§ **To do**
Type out the entries again, matching each one exactly.

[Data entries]
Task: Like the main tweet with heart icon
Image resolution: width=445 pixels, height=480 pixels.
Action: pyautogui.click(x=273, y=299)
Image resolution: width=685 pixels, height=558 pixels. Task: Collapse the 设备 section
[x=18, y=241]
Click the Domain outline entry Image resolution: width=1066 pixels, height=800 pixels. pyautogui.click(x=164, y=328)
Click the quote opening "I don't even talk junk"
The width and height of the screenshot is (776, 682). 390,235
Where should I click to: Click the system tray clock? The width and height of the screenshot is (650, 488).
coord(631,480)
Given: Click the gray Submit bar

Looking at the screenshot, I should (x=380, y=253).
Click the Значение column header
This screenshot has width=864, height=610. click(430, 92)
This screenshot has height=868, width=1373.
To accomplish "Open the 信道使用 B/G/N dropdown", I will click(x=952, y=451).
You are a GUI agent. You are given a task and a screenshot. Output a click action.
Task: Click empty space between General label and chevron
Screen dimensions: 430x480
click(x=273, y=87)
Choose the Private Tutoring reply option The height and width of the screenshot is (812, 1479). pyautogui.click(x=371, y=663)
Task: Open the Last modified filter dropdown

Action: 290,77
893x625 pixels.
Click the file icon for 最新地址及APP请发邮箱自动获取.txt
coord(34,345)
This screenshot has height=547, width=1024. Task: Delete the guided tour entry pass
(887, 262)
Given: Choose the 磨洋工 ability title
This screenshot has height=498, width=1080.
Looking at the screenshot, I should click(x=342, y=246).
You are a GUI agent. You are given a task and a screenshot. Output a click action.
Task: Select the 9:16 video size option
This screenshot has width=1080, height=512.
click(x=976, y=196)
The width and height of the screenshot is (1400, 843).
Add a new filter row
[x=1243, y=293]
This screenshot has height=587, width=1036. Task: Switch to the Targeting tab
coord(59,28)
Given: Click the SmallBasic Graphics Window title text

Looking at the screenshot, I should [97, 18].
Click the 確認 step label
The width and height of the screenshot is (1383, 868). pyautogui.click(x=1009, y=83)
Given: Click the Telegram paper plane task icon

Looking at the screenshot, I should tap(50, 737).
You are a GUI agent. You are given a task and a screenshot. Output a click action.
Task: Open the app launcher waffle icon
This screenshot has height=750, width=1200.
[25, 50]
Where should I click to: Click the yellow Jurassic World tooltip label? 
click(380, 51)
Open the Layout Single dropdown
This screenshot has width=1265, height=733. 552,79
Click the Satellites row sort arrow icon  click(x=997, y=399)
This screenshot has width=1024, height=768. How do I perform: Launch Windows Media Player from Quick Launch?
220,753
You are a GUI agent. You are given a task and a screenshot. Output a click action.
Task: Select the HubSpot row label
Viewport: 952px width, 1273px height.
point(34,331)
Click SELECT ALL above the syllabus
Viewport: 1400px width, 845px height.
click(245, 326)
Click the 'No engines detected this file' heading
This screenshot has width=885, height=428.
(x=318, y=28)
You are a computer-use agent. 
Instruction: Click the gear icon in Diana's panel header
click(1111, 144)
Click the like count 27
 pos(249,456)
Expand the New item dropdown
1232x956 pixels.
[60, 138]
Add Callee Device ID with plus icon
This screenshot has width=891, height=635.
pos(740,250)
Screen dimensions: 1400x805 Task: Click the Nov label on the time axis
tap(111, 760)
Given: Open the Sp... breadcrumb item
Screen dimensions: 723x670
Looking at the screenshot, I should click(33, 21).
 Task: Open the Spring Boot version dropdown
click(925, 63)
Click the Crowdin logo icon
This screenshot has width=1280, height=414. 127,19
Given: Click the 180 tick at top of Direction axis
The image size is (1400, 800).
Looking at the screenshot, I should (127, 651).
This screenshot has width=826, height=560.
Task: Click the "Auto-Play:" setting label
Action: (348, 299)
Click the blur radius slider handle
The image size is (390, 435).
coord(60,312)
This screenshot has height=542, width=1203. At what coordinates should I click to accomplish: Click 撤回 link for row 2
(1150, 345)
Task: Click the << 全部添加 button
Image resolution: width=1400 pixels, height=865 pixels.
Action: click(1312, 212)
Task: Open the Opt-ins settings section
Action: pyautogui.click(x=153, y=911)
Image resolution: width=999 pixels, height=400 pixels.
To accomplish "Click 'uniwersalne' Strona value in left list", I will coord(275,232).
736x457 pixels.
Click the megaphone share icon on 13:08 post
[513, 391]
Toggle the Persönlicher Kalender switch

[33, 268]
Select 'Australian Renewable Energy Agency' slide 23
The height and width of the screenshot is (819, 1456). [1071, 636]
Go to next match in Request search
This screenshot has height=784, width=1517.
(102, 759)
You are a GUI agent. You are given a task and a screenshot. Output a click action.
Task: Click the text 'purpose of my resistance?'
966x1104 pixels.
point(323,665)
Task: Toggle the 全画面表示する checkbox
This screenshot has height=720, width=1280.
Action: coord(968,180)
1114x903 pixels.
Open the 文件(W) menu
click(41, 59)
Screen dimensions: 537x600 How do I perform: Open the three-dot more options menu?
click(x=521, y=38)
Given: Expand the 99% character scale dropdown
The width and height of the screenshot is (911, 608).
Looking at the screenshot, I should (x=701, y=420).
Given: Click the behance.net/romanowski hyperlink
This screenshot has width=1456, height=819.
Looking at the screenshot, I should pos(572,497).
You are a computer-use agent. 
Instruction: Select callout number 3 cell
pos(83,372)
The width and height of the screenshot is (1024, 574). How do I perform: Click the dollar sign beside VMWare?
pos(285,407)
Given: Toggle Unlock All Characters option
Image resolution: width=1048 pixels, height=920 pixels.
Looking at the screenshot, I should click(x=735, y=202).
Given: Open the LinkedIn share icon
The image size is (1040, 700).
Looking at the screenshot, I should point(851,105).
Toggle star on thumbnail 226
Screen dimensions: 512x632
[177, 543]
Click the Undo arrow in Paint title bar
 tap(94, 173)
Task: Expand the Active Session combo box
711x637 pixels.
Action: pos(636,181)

§ **Result of this exercise**
Task: Like the main tweet with heart icon
Image resolution: width=445 pixels, height=480 pixels.
Action: pyautogui.click(x=273, y=299)
Image resolution: width=685 pixels, height=558 pixels. Task: Collapse the 设备 section
[x=18, y=241]
Click the Domain outline entry Image resolution: width=1066 pixels, height=800 pixels. pyautogui.click(x=164, y=328)
Click the quote opening "I don't even talk junk"
The width and height of the screenshot is (776, 682). 390,235
Where should I click to: Click the system tray clock? The width and height of the screenshot is (650, 488).
coord(631,480)
Given: Click the gray Submit bar

Looking at the screenshot, I should (x=380, y=253).
Click the Значение column header
This screenshot has width=864, height=610. click(430, 92)
This screenshot has height=868, width=1373.
To accomplish "Open the 信道使用 B/G/N dropdown", I will click(x=952, y=451).
You are a GUI agent. You are given a task and a screenshot. Output a click action.
Task: Click empty space between General label and chevron
Screen dimensions: 430x480
click(x=273, y=87)
Choose the Private Tutoring reply option The height and width of the screenshot is (812, 1479). pyautogui.click(x=371, y=663)
Task: Open the Last modified filter dropdown

Action: 290,77
893x625 pixels.
Click the file icon for 最新地址及APP请发邮箱自动获取.txt
coord(34,345)
This screenshot has height=547, width=1024. Task: Delete the guided tour entry pass
(887, 262)
Given: Choose the 磨洋工 ability title
This screenshot has height=498, width=1080.
Looking at the screenshot, I should click(x=342, y=246).
You are a GUI agent. You are given a task and a screenshot. Output a click action.
Task: Select the 9:16 video size option
This screenshot has width=1080, height=512.
click(x=976, y=196)
The width and height of the screenshot is (1400, 843).
Add a new filter row
[x=1243, y=293]
This screenshot has height=587, width=1036. Task: Switch to the Targeting tab
coord(59,28)
Given: Click the SmallBasic Graphics Window title text

Looking at the screenshot, I should [97, 18].
Click the 確認 step label
The width and height of the screenshot is (1383, 868). pyautogui.click(x=1009, y=83)
Given: Click the Telegram paper plane task icon

Looking at the screenshot, I should tap(50, 737).
You are a GUI agent. You are given a task and a screenshot. Output a click action.
Task: Open the app launcher waffle icon
This screenshot has height=750, width=1200.
[25, 50]
Where should I click to: Click the yellow Jurassic World tooltip label? 
click(380, 51)
Open the Layout Single dropdown
This screenshot has width=1265, height=733. 552,79
Click the Satellites row sort arrow icon  click(x=997, y=399)
This screenshot has width=1024, height=768. How do I perform: Launch Windows Media Player from Quick Launch?
220,753
You are a GUI agent. You are given a task and a screenshot. Output a click action.
Task: Select the HubSpot row label
Viewport: 952px width, 1273px height.
point(34,331)
Click SELECT ALL above the syllabus
Viewport: 1400px width, 845px height.
click(245, 326)
Click the 'No engines detected this file' heading
This screenshot has width=885, height=428.
(x=318, y=28)
You are a computer-use agent. 
Instruction: Click the gear icon in Diana's panel header
click(1111, 144)
Click the like count 27
 pos(249,456)
Expand the New item dropdown
1232x956 pixels.
[60, 138]
Add Callee Device ID with plus icon
This screenshot has width=891, height=635.
pos(740,250)
Screen dimensions: 1400x805 Task: Click the Nov label on the time axis
tap(111, 760)
Given: Open the Sp... breadcrumb item
Screen dimensions: 723x670
Looking at the screenshot, I should click(33, 21).
 Task: Open the Spring Boot version dropdown
click(925, 63)
Click the Crowdin logo icon
This screenshot has width=1280, height=414. 127,19
Given: Click the 180 tick at top of Direction axis
The image size is (1400, 800).
Looking at the screenshot, I should (127, 651).
This screenshot has width=826, height=560.
Task: Click the "Auto-Play:" setting label
Action: (348, 299)
Click the blur radius slider handle
The image size is (390, 435).
coord(60,312)
This screenshot has height=542, width=1203. At what coordinates should I click to accomplish: Click 撤回 link for row 2
(1150, 345)
Task: Click the << 全部添加 button
Image resolution: width=1400 pixels, height=865 pixels.
Action: click(1312, 212)
Task: Open the Opt-ins settings section
Action: pyautogui.click(x=153, y=911)
Image resolution: width=999 pixels, height=400 pixels.
To accomplish "Click 'uniwersalne' Strona value in left list", I will coord(275,232).
736x457 pixels.
Click the megaphone share icon on 13:08 post
[513, 391]
Toggle the Persönlicher Kalender switch

[33, 268]
Select 'Australian Renewable Energy Agency' slide 23
The height and width of the screenshot is (819, 1456). [1071, 636]
Go to next match in Request search
This screenshot has height=784, width=1517.
(102, 759)
You are a GUI agent. You are given a task and a screenshot. Output a click action.
Task: Click the text 'purpose of my resistance?'
966x1104 pixels.
point(323,665)
Task: Toggle the 全画面表示する checkbox
This screenshot has height=720, width=1280.
Action: coord(968,180)
1114x903 pixels.
Open the 文件(W) menu
click(41, 59)
Screen dimensions: 537x600 How do I perform: Open the three-dot more options menu?
click(x=521, y=38)
Given: Expand the 99% character scale dropdown
The width and height of the screenshot is (911, 608).
Looking at the screenshot, I should (x=701, y=420).
Given: Click the behance.net/romanowski hyperlink
This screenshot has width=1456, height=819.
Looking at the screenshot, I should pos(572,497).
You are a computer-use agent. 
Instruction: Select callout number 3 cell
pos(83,372)
The width and height of the screenshot is (1024, 574). How do I perform: Click the dollar sign beside VMWare?
pos(285,407)
Given: Toggle Unlock All Characters option
Image resolution: width=1048 pixels, height=920 pixels.
Looking at the screenshot, I should click(x=735, y=202).
Given: Open the LinkedIn share icon
The image size is (1040, 700).
Looking at the screenshot, I should point(851,105).
Toggle star on thumbnail 226
Screen dimensions: 512x632
[177, 543]
Click the Undo arrow in Paint title bar
 tap(94, 173)
Task: Expand the Active Session combo box
711x637 pixels.
Action: pos(636,181)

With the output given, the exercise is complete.